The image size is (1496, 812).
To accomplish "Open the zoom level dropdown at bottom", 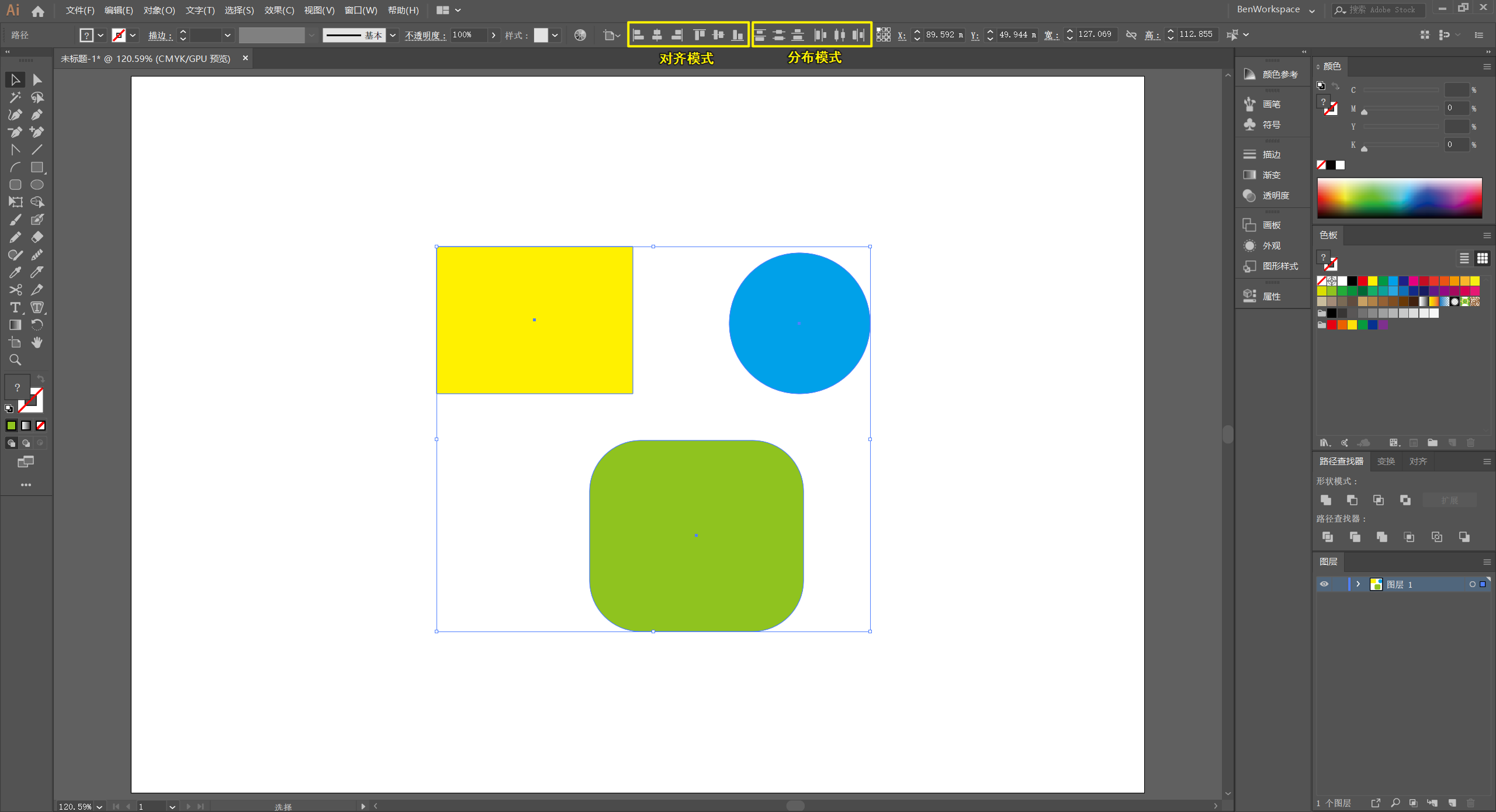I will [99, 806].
+++
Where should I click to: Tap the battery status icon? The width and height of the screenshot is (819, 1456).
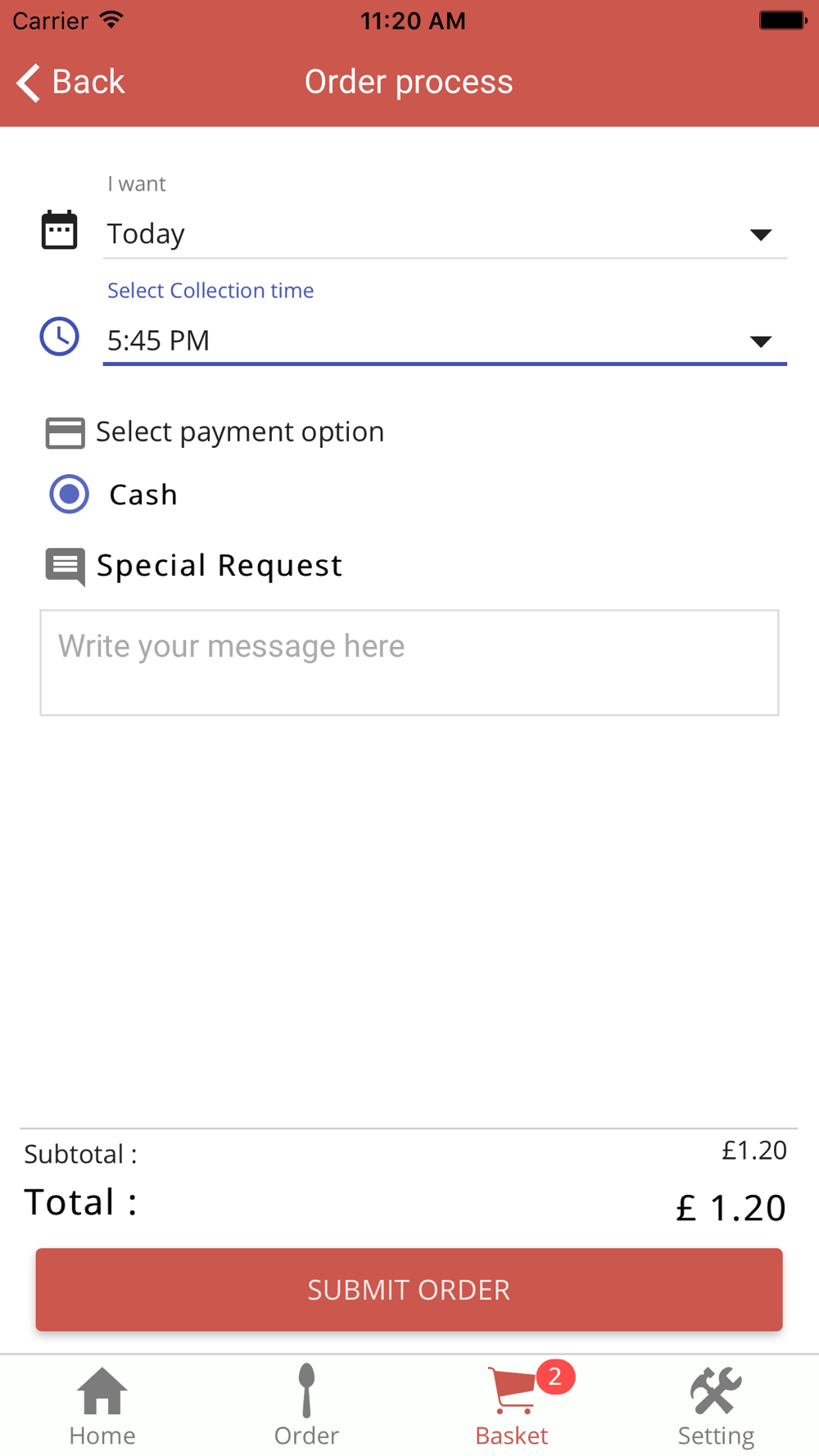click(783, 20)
+++
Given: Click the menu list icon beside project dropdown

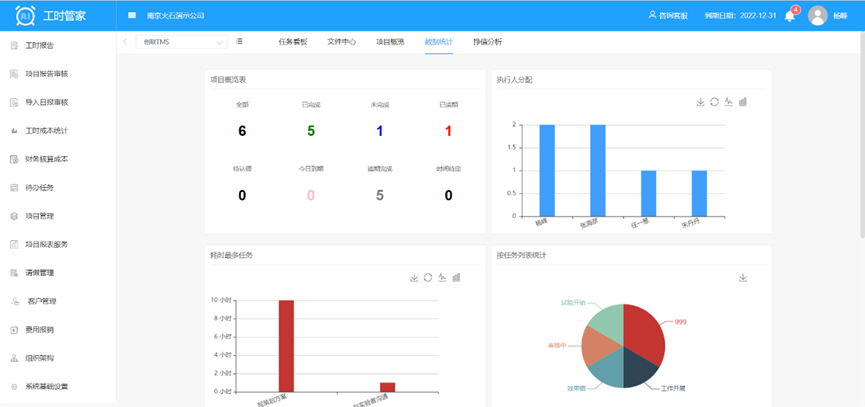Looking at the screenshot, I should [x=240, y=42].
+++
Stated exercise -
Reproduce the listing word for word, from the line with "Given: Click the" to the line with "Looking at the", including both of those lines. Leave the pictures out.

Solution below -
Given: Click the menu list icon beside project dropdown

Looking at the screenshot, I should [x=240, y=42].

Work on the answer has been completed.